VectorGroundTruthStore takes an optional evidence_firewall. When supplied, every retrieval batch is screened inside the active-results filter, so quarantined chunks never reach retrieve_context or retrieve_context_with_chunks. When omitted, retrieval is unchanged.

from director_ai.core.evidence_firewall import EvidenceFirewall
from director_ai.core.retrieval.vector_store import VectorGroundTruthStore

store = VectorGroundTruthStore(evidence_firewall=EvidenceFirewall())

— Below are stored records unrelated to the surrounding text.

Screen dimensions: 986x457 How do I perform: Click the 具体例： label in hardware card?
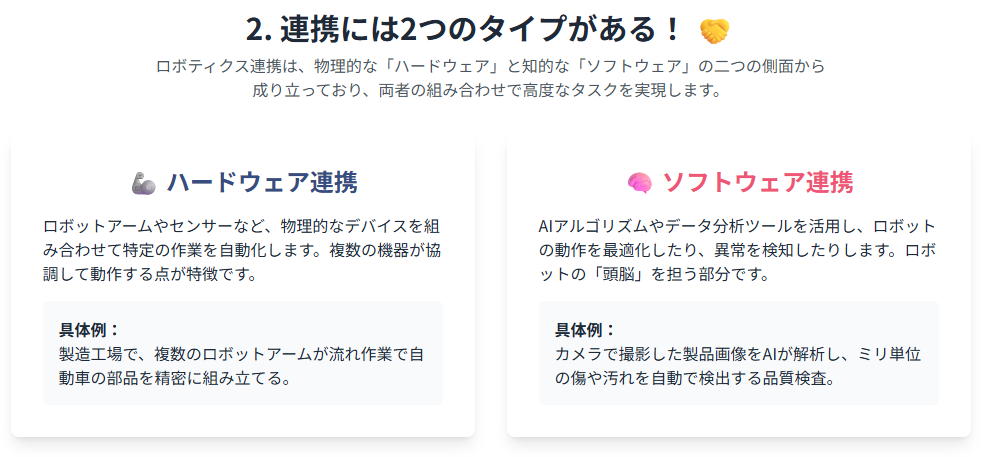[89, 329]

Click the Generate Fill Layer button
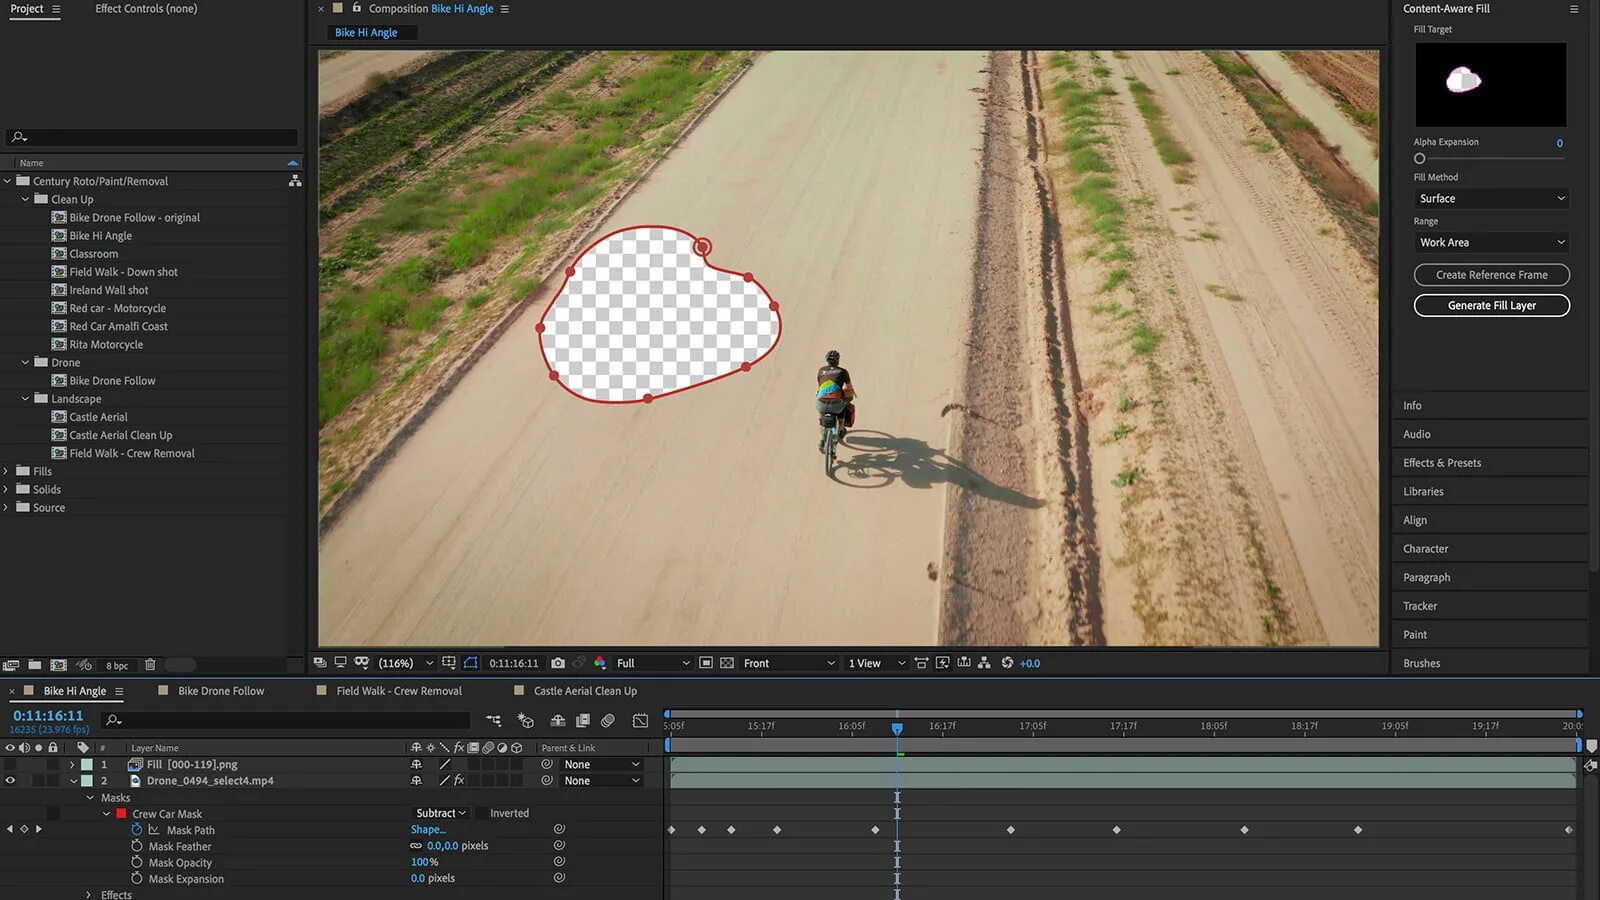(x=1491, y=306)
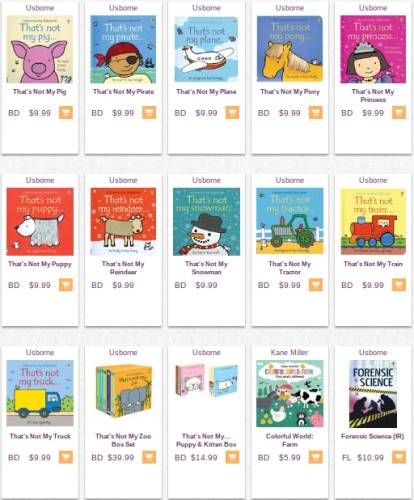Screen dimensions: 414x500
Task: View the Forensic Science book cover
Action: 373,394
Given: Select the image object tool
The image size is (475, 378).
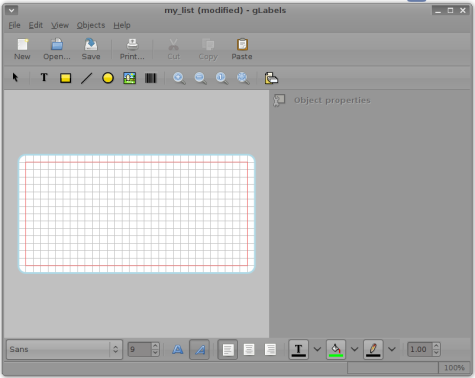Looking at the screenshot, I should 129,78.
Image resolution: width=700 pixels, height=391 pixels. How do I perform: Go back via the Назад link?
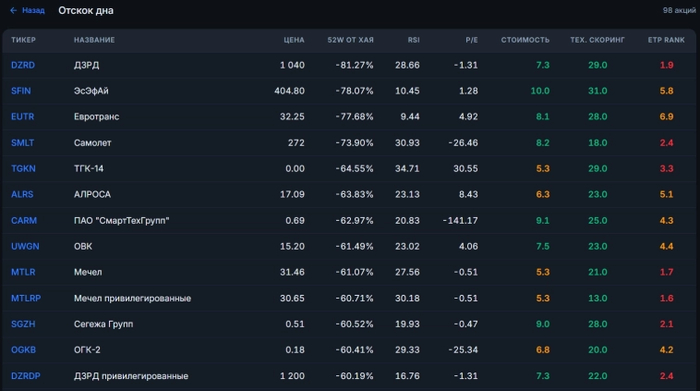point(33,10)
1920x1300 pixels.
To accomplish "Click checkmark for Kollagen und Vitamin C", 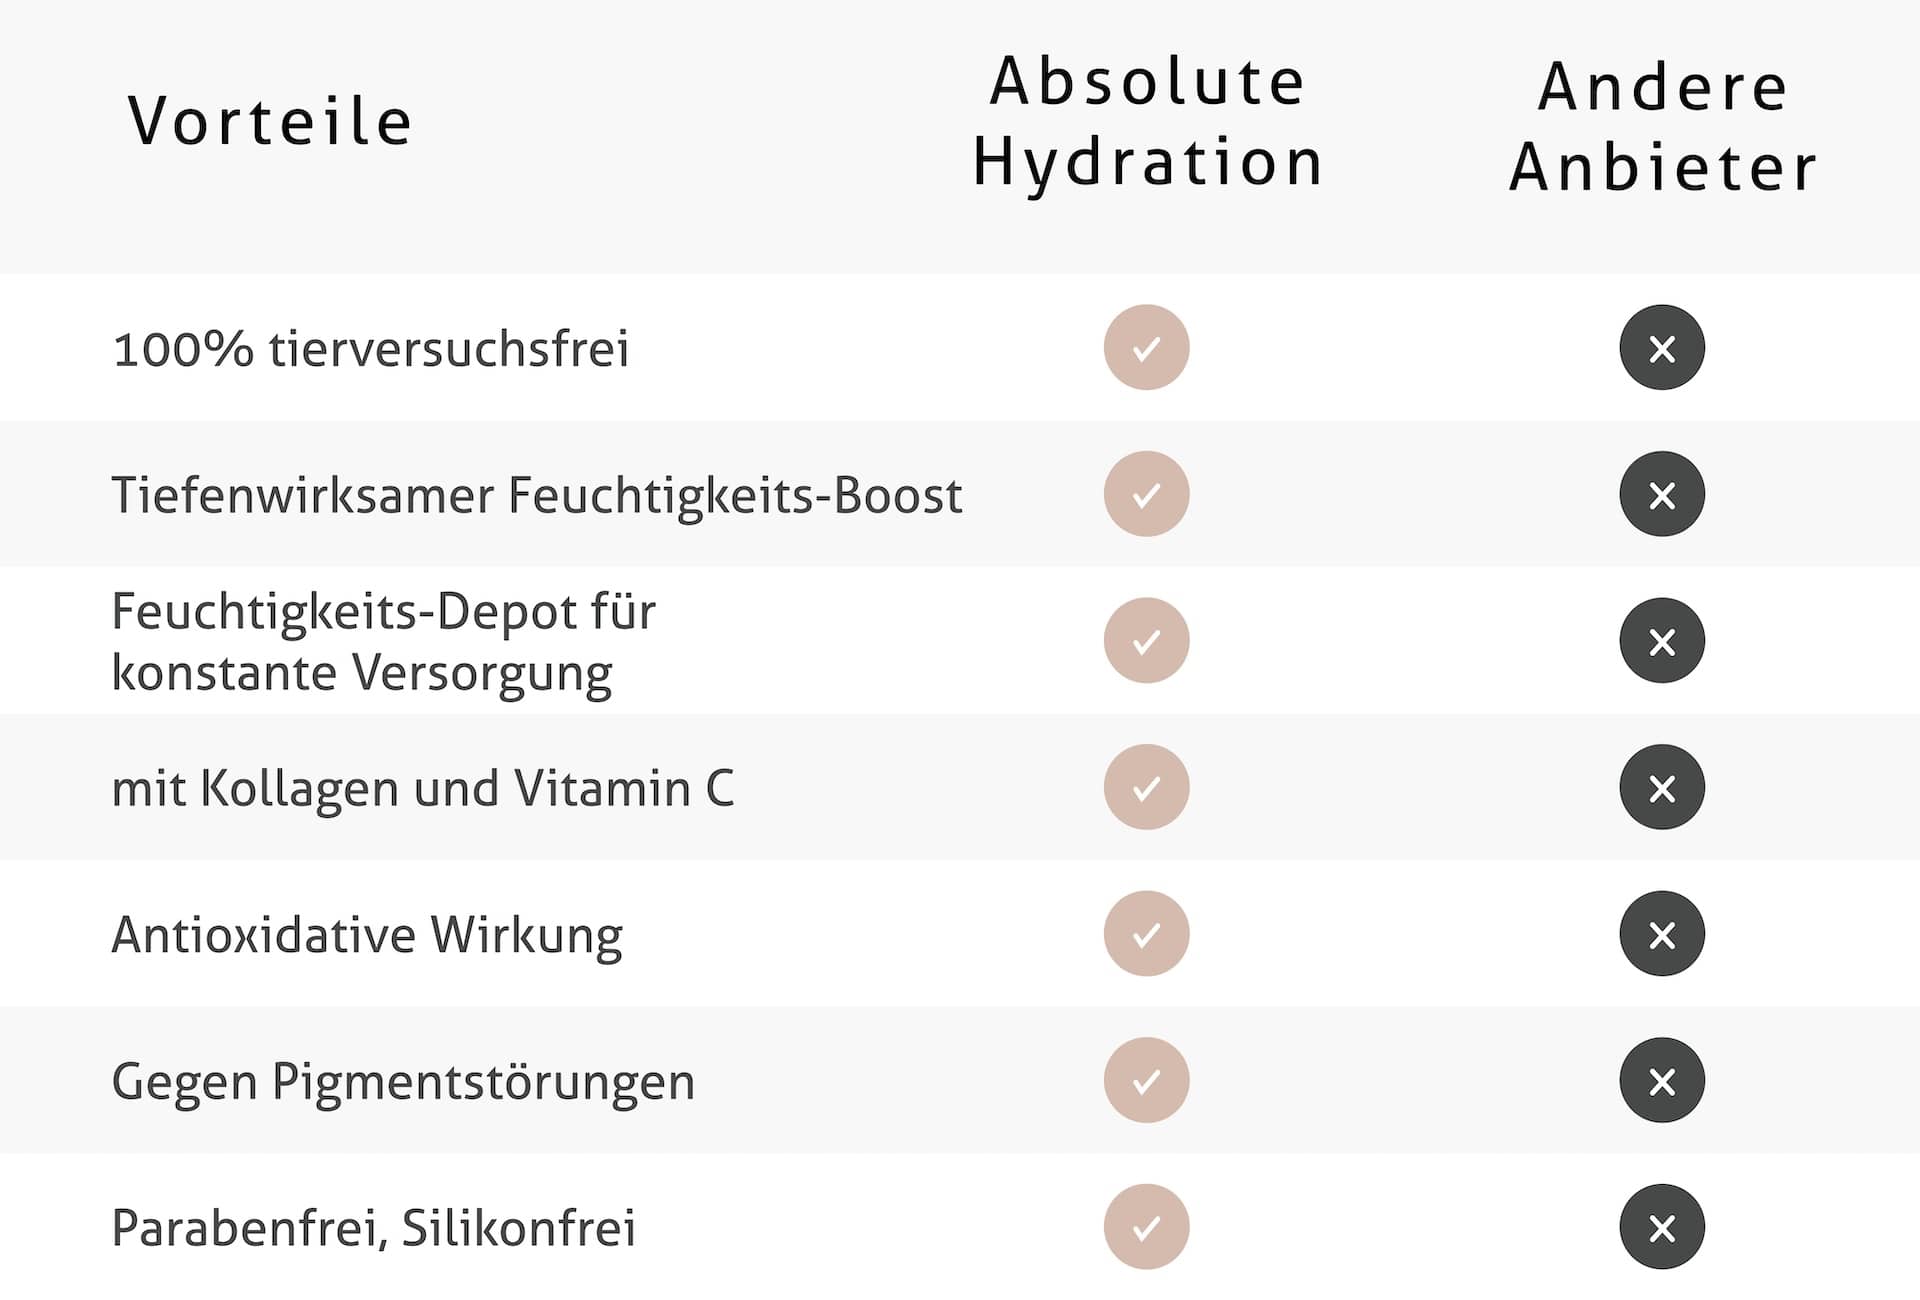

DirectorConfig builds and attaches the firewall automatically from evidence_firewall_* settings. The firewall is off by default; set evidence_firewall_enabled=True to turn it on:

from director_ai.core.config import DirectorConfig

config = DirectorConfig(
    evidence_firewall_enabled=True,
    evidence_firewall_max_age_seconds=90 * 86_400,
    evidence_firewall_enforce_sensitivity=True,
    evidence_firewall_allowed_sensitivity=("public", "internal"),
)
store = config.build_store()         # firewall attached

Report shape¶

FirewallReport.to_dict() and ChunkVerdict.to_dict() serialise to JSON-safe, tenant-safe dicts — chunk ids, per-check outcomes, and reason codes, never raw text — suitable for an audit record:

{
  "admitted_count": 1,
  "quarantined_count": 1,
  "verdicts": [
    {"chunk_id": "doc1", "admitted": true, "checks": [...], "failed_reasons": []},
    {"chunk_id": "doc2", "admitted": false,
     "checks": [...], "failed_reasons": ["signature_unverified"]}
  ]
}

Metrics¶

evidence_firewall_chunks_screened_total — every chunk the firewall saw.
evidence_firewall_chunks_quarantined_total{reason} — quarantines, labelled by reason code, so a dashboard can show which check is dropping chunks.

Performance¶

Screening is branching plus a native hashlib SHA-256 recompute, so there is no Rust path to add — the digest is already a C path and the rest is control flow. benchmarks/evidence_firewall.py reports per-chunk screening latency and the poison-scan share of it; on the reference workstation a chunk screens in roughly 12 µs, of which the poison scan is about a third.